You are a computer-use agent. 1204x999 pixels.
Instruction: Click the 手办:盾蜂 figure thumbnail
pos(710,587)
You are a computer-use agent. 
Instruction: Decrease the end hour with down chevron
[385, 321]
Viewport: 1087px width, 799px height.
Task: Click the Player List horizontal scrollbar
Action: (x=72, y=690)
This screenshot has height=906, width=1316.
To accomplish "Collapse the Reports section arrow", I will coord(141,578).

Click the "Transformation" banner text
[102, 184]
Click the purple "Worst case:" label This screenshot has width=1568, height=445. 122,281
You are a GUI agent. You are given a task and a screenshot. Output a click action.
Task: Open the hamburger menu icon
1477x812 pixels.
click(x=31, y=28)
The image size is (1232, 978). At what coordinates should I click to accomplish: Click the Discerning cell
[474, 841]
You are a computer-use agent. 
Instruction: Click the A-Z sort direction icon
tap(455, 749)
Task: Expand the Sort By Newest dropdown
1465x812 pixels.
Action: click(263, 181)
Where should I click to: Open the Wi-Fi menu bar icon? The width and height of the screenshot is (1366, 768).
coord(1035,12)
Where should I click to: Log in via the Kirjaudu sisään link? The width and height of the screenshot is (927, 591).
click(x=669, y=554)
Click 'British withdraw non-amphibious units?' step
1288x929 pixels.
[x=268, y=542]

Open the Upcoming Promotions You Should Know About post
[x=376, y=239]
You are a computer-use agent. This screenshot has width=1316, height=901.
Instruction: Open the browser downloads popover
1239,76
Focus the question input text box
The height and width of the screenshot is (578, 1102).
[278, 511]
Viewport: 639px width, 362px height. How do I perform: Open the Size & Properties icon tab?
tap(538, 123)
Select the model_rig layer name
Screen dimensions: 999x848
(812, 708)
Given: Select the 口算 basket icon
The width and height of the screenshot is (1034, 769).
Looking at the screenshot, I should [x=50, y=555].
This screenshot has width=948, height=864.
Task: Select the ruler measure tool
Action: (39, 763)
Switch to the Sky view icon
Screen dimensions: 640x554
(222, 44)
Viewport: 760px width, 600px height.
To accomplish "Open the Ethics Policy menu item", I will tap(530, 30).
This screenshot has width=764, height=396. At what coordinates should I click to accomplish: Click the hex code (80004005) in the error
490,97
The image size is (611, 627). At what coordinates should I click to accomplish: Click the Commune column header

_WHAT THE TASK REQUIRES_
Please repeat the stretch of material from its start through the line containing "coord(1035,12)", substituting "Command" for each "Instruction" and leaving everything else unchanged. Give only that stretch.

_SOLUTION BELOW_
You are a computer-use agent. 1204x999 pixels.
Command: Click the 手办:盾蜂 figure thumbnail
pos(710,587)
You are a computer-use agent. 
Command: Decrease the end hour with down chevron
[385, 321]
Viewport: 1087px width, 799px height.
Task: Click the Player List horizontal scrollbar
Action: (x=72, y=690)
This screenshot has height=906, width=1316.
To accomplish "Collapse the Reports section arrow", I will coord(141,578).

Click the "Transformation" banner text
[102, 184]
Click the purple "Worst case:" label This screenshot has width=1568, height=445. 122,281
You are a GUI agent. You are given a task and a screenshot. Output a click action.
Task: Open the hamburger menu icon
1477x812 pixels.
click(x=31, y=28)
The image size is (1232, 978). At what coordinates should I click to accomplish: Click the Discerning cell
[474, 841]
You are a computer-use agent. 
Command: Click the A-Z sort direction icon
tap(455, 749)
Task: Expand the Sort By Newest dropdown
1465x812 pixels.
Action: click(263, 181)
Where should I click to: Open the Wi-Fi menu bar icon? The width and height of the screenshot is (1366, 768).
coord(1035,12)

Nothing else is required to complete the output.